67 thoughts on “A walk around Newcastle City Centre

  1. good video mate but you missed the best part of Newcastle out of which is the only part I can spend hours in lol WESTGATE ROAD!!!!!

  2. It's interesting how he never once mentioned Freemasons or Masonic Architecture, since all these buildings ARE clearly Masonic!

  3. I'm from Stoke on Trent originally, only been living in Newcastle since 2004 but i love the architecture here ^.^

  4. Thank you for making this video. I saw a video by a foreign immigrant once on Newcastle and it only showed football scum and chavas, where the narrator proceeded to say 'Geordies aren't really even English' which was pretty offensive, considering the name was used as a term to loyalty to king George. There is plenty of culture and history.

  5. Although I live here, I still find different things to photograph. There is also the Castle Keep and Black Gate, Central Station, The Haymarket and Civic Center, not forgetting the Quay Side and it's famous bridges!

  6. This is a great video! We're based in Newcastle and it's a fantastic place!

    We help customers save money with daily deals – but as the video shows, there's loads to do in Newcastle 🙂

  7. Is this what it used to look like back in the day? I love Newcastle so much! Nowhere feels more home <3

  8. A beautiful city indeed ,spoilt by the infestation of students! beer ,drugs, chaos, busy A&E's it's become hell.

  9. Well, i have to admit, i have never ventured into Manors, but this town is wonderful, its a pity i live fifteen miles away :3 *geordie and proud*

  10. Granger built some wonderful buildings, many of which still remain in Newcastle today. I recently drove through Newcastle, and while I didn't have an opportunity to stop and look around I can agree that it's a action packed city with loads to do. I've already booked a car from http://4x4vehiclehire.co.uk/4×4-hire-newcastle/4×4-hire-newcastle and will be going back soon to spend the weekend.
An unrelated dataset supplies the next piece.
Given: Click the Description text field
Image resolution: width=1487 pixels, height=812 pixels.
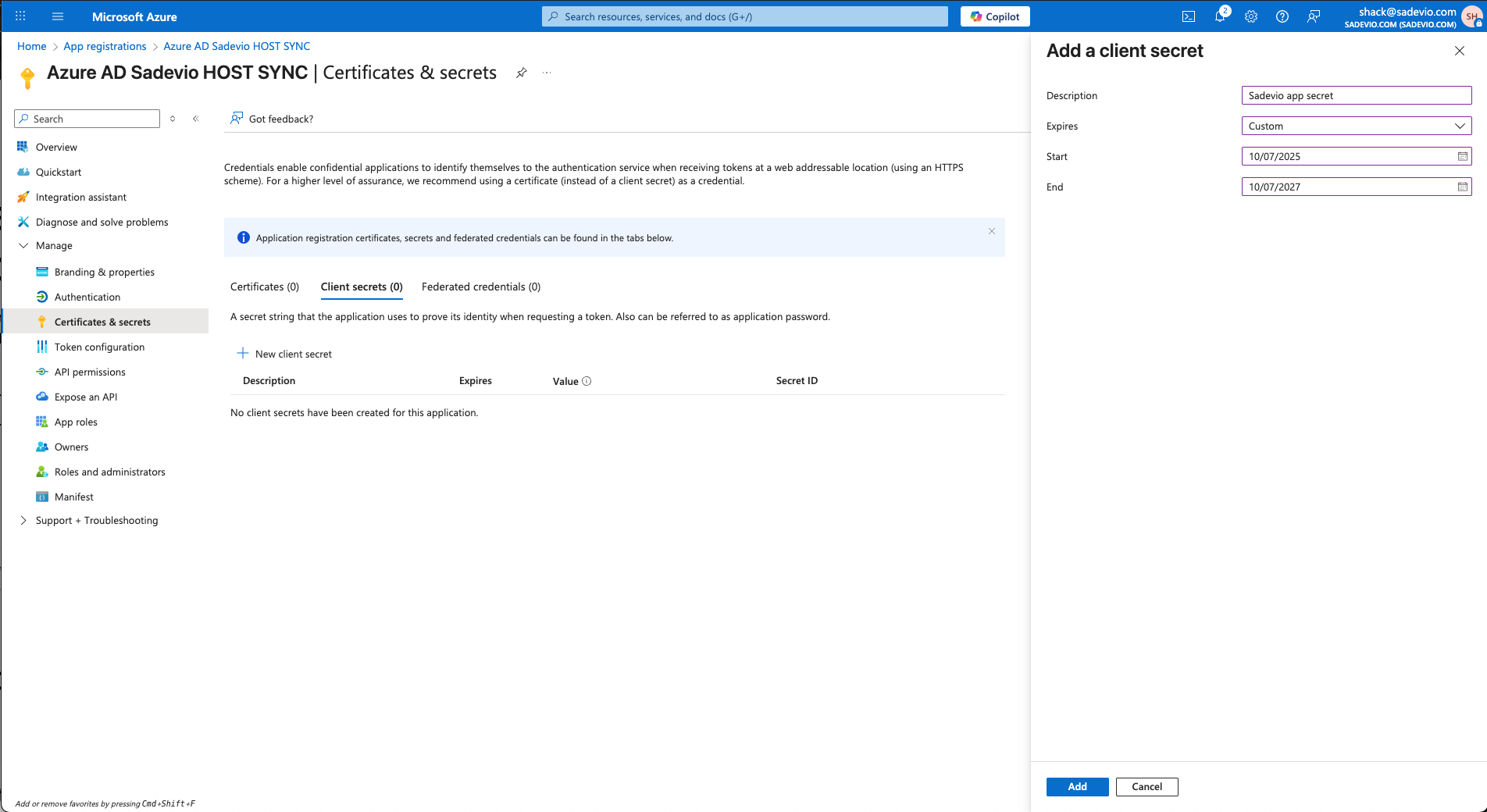Looking at the screenshot, I should (x=1356, y=95).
Looking forward to catching a glimpse of some of these wonderful sights. Thanks for the video!

  11. Nice. Well made and interesting video. I've never been to Newcastle Upon Tyne, or in fact to England at all, but I definitely would like to visit. Thanks for sharing.

  12. Interesting video… you learn something new every day… I used to work in Ellison Place and never noticed that plaque until this video pointed it out.
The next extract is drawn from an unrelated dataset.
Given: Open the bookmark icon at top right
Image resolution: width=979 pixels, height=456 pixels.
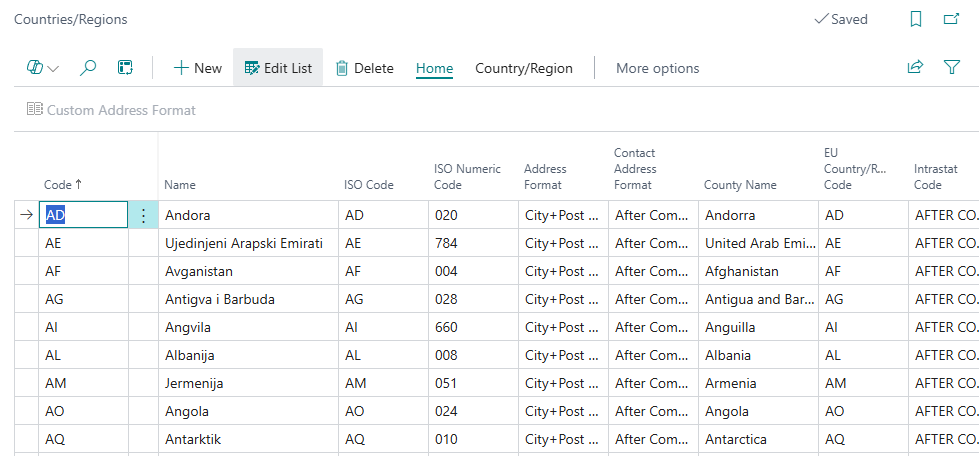Looking at the screenshot, I should pos(916,19).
  13. Wonderful. I left my native North Scotland to go college in Newcastle in 1977 and loved it so much I still go back every couple of years to recharge my batteries. There's nowhere like it.

  14. Well made and like many natively of any city I walk round with my eyes shut more than half the facts were obvious to me

  15. Having just delivered my son to Newcastle U, I was astounded at how nice the city is. On our next visit, we will do this walk.
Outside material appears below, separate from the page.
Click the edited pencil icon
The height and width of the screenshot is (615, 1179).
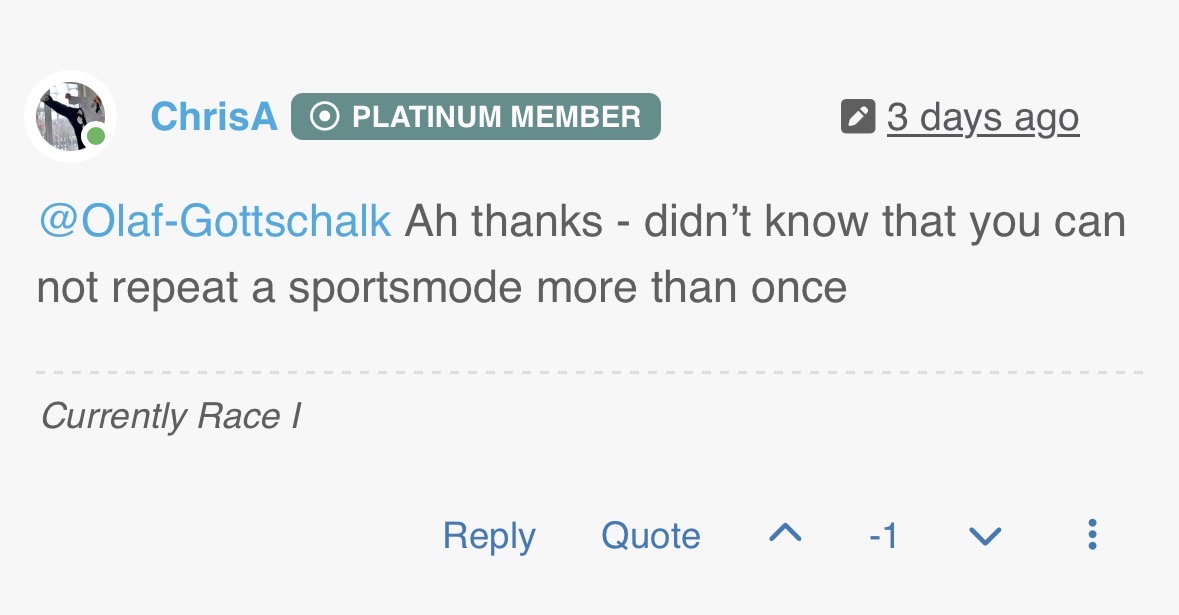click(x=858, y=117)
  16. Our poor city centre. Once full of wonderful little shops, clean and vibrant, now decimated and filthy, empty and dull. Most of these shops now gone. Greggs, KFC, Herbert Brown, Barclays on the corner, Schuh, The Co-op, and so many more now gone. All that's really left is cafes, eateries, shushi places, betting shops, charity shops.

    Half of Newgate Street has been demolished to make way for yet more student accommodation and hotels. It's horrible now and the only place worth shopping at is Northumberland Street and even that's full of cafes, phone shops and banks. I think even the Monkchester plaque/art is gone now when they modernised the building there. I'll have to check.

    Just as an aside, it's Mosley STREET not Road and pronounced Mose ley not moss ley. Hope you don't mind me saying.

  17. I've been a learner of English as a foreign language for over ten years and it's my biggest dream to have the chance to visit England one day.

  18. I'm from Hertfordshire and been here since 2009, moved up here with my wife and Im glad to be living here, I would not go anywhere else

  19. Could of been better if they hadn't demolished some fine buildings like the empire theatre the paramount building "odean" the old town hall in the big market sadly its character as been taken away

  20. Grew up in the area. I wish the original Eldon Square was restored as it was instead of the horrid shopping centre destroying 2 of it's 3 sides . An act of gross vandalism.